We are all responsible. We have all preached a gospel of American supremacy as the best way to save the world from war and poverty. We have all clung to the delusion that simply by generating capitalistic economic expansion, we will hoist the desperate billions in the Third World out of poverty. We have all demanded with insatiable appetites an endless flow of cheap goods into our stores, thus demanding (although we pretended not to know it) the endless exploitation of poorer countries. We have all bought into the morally outrageous claim that military force and mass slaughter is just and necessary whenever American interests are threatened. We have all, with a self-delusion that beggars the imagination, turned a blind eye to the most obvious lies, contradictions, and injustices in US economic and foreign policy, proving to our leaders that we are content to swallow any story they want to spin at us, as long as it makes us feel good about ourselves.

I feel I should point out that it's simply not true that "we have all" preached American supremacy; that "we have all" clung to the delusion that capitalistic expansion will benefit all; that "we have all" had an insatiable appetite for cheap goods; that "we have all" bought into the military adventures of our government; that "we have all" believed the lies of our leaders as they've led us into pointless, awful wars.

It's just true of most of us.

Maybe you don't acknowledge it for rhetorical reasons, but many of the things you decry are addressed by causes that are championed on the left. And by "left" I don't mean the Democrats--many Democrats have committed much of the sins enumerated above. I mean progressives.

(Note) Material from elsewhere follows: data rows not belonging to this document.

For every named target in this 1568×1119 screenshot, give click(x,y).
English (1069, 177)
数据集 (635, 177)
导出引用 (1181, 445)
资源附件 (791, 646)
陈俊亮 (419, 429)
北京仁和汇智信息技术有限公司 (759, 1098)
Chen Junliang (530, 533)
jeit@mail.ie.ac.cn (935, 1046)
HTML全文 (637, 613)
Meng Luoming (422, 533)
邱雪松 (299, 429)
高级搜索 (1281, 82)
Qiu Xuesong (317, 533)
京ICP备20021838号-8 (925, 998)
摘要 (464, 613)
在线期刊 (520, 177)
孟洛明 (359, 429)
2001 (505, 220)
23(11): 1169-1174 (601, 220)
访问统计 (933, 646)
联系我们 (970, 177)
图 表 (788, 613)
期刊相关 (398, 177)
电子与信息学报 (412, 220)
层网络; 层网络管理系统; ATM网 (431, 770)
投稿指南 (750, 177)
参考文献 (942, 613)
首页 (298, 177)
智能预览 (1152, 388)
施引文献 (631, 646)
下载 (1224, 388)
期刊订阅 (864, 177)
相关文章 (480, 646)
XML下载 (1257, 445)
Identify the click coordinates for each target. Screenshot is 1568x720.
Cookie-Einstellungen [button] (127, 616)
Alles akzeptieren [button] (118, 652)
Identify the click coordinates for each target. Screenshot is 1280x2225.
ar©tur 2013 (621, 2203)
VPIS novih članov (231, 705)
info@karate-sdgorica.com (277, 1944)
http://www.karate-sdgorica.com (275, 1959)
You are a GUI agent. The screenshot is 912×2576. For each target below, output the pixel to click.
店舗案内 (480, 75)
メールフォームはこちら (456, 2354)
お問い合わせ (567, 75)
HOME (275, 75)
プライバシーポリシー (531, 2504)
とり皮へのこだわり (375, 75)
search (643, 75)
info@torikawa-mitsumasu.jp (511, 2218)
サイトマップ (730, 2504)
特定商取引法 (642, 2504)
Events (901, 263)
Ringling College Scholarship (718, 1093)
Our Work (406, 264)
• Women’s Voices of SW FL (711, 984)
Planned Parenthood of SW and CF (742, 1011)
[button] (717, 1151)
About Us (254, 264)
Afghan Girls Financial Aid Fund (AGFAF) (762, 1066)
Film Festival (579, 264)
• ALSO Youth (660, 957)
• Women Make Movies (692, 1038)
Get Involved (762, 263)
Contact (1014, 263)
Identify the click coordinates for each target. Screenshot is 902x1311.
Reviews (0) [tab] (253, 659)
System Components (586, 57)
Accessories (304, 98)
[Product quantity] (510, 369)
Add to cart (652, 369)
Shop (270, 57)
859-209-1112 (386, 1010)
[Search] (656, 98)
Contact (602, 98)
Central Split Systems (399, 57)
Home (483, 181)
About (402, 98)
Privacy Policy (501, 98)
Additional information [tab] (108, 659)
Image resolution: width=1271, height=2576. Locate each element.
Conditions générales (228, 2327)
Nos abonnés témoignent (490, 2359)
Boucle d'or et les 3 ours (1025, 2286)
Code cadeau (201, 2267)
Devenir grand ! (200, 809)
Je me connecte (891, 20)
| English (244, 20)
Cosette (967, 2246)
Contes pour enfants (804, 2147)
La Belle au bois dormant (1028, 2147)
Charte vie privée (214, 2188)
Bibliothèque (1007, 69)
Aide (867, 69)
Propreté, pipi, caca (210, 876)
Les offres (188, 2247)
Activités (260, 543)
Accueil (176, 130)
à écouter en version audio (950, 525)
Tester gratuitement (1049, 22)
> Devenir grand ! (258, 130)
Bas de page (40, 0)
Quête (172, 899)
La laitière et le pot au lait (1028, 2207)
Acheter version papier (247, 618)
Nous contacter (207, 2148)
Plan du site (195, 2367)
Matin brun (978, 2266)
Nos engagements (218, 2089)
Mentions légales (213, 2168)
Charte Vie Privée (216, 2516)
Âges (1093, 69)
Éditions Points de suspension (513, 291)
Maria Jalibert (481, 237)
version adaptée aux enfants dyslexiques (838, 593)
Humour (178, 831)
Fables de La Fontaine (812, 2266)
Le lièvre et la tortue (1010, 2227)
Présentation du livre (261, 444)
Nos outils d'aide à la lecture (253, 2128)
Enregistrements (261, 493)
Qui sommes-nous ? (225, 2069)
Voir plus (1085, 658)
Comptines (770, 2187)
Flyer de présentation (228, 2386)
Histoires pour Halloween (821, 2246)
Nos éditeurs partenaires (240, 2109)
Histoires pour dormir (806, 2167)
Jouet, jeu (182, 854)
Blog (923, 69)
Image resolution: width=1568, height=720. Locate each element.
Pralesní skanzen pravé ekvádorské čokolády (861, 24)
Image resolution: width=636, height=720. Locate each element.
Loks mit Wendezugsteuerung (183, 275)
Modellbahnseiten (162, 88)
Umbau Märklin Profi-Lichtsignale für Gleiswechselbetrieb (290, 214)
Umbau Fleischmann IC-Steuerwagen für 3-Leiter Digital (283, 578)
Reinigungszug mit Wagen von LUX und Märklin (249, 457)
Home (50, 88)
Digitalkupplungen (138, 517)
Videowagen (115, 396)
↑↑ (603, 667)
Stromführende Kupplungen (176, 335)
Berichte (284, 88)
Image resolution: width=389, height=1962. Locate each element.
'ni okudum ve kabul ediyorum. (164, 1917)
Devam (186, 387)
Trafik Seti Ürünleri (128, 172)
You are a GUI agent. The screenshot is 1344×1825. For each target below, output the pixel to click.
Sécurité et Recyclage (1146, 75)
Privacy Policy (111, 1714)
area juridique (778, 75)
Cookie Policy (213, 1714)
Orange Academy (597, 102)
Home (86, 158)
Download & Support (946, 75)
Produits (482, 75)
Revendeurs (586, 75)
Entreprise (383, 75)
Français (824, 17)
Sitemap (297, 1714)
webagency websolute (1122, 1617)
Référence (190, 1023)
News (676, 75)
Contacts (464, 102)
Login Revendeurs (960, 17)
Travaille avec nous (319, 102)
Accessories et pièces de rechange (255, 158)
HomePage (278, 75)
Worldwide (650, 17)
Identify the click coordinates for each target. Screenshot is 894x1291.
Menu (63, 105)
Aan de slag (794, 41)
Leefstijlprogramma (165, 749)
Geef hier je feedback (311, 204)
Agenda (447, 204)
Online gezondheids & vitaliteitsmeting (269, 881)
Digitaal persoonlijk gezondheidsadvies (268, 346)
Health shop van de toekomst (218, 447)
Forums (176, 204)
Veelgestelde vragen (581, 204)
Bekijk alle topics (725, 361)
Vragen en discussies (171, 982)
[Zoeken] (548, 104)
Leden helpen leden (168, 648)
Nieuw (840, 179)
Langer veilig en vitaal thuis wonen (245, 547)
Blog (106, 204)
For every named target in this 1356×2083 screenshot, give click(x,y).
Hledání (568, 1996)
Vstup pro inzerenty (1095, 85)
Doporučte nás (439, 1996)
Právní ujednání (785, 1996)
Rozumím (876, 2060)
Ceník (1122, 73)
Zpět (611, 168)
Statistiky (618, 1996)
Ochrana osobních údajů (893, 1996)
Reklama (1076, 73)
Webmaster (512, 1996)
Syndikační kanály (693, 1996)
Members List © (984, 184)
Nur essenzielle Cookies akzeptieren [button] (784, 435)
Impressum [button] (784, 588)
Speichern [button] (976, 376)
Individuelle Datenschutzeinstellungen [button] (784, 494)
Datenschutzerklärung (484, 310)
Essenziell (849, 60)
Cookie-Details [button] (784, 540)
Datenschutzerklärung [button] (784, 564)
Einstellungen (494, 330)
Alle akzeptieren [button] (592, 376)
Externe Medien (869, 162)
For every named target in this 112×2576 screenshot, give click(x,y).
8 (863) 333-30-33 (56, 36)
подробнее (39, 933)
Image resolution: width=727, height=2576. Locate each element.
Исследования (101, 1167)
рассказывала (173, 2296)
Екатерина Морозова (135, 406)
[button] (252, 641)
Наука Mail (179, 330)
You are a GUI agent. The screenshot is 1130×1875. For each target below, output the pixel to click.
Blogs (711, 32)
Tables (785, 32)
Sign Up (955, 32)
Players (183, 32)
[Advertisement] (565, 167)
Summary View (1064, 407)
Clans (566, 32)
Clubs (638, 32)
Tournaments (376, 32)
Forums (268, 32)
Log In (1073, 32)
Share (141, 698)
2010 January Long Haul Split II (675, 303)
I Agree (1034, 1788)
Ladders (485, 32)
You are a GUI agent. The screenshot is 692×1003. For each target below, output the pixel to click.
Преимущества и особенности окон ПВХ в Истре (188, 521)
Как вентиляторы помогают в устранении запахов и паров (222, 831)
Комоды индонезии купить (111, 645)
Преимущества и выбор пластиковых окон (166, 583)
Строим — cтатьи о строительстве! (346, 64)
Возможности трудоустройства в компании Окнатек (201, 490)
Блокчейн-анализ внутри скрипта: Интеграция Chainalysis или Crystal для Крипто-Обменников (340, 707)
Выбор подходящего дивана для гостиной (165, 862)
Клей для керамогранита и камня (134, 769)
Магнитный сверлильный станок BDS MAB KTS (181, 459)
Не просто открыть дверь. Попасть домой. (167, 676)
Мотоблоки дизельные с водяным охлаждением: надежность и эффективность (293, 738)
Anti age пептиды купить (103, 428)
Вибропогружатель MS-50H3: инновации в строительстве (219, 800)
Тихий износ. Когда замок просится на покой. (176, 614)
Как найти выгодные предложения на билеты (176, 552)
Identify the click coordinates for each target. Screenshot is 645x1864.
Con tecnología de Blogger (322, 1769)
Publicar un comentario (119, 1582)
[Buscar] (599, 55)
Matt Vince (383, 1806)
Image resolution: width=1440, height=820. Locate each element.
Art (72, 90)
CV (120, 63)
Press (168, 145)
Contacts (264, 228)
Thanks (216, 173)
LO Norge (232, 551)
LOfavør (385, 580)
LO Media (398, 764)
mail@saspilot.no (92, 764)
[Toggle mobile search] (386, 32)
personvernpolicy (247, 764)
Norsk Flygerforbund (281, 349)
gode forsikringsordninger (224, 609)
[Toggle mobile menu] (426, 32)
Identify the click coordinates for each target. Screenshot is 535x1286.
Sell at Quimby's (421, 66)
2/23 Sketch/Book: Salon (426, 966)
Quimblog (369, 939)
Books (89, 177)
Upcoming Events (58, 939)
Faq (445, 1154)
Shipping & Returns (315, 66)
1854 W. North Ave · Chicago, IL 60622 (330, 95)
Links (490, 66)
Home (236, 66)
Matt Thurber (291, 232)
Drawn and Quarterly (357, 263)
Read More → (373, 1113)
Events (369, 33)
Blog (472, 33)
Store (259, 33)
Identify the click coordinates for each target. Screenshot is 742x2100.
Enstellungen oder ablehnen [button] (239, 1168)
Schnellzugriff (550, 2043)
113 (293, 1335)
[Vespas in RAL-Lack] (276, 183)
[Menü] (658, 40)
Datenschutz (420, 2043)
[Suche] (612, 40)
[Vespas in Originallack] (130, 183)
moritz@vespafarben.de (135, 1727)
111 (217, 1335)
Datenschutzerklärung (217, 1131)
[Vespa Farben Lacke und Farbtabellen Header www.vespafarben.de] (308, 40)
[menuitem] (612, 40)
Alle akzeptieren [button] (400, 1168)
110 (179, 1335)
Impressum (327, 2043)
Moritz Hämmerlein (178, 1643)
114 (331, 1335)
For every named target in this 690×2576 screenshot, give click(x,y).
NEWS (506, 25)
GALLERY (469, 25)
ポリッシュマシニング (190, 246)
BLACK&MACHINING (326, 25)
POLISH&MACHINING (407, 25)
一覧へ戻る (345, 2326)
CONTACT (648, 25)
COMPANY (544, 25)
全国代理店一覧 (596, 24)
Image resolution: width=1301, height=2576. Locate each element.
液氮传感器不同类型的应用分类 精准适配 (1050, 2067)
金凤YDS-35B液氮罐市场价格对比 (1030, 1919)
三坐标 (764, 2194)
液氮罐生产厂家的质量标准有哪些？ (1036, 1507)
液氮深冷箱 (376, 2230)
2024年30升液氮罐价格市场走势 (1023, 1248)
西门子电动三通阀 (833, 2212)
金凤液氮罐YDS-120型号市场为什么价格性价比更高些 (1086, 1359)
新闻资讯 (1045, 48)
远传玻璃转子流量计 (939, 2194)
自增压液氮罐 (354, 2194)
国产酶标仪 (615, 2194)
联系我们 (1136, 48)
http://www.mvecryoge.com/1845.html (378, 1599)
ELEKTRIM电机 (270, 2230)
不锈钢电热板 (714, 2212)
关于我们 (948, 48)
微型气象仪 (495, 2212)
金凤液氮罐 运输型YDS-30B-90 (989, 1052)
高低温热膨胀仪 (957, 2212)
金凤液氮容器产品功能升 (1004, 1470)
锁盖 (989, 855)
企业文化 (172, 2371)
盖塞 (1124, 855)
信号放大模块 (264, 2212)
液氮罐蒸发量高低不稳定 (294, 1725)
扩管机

After all: it is the progressives who advocate a strong UN, and who advocate that the US take its treaty obligations--and multilateralism--seriously. It is progressives who try to ban or curb products made with sweatshop labor (the fair trade movement), and who demonize chains like Wal-Mart that sell cheap goods at the expense of treating their employees poorly. It is the progressives who are anti-war, and it is the progressives who marched in the streets in 2003 during the run-up to the Iraq invasion (I was one of 'em). And though Bush did enjoy 90% approval ratings directly after 9/11, by the time the Iraq war started, there was a good %30-%40 of people who opposed the war.

Now, this isn't an I-told-you-so or anything--I'm not trying to "score points". (In fact, I don't even agree with all of the progressive causes mentioned above: for example, I really do think that the best way to lift the world out of poverty is through economic growth and free trade.) But I do think it shows that, if you look, there are many people out there who are ready to make common cause on these issues, even if you might not agree on a slew of other things.

August 14, 2009 at 10:30 AM  

First, as I've mentioned when you brought something like this up before, I am speaking out of and to my tradition, my upbringing. I am neither judging nor preaching to progressives, because I have not been part of that category, or known hardly anyone in that category.

Second, however, it is true that many American progressives are, shall we say, fair-weather progressives. They stand up on moral issues such as these when it has been easy and popular to do so--a shocking proportion of the left seemed to support the war when it was popular to do so, and many on the left have been happy to embrace the consumerist lifestyle that has fueled many of America's international economic injustices.

Third, I speak in Biblical, covenantal terms, of national guilt. Even those of us who did not personally support a US policy are, to an extent, corporately responsible for it, and need to own up to that.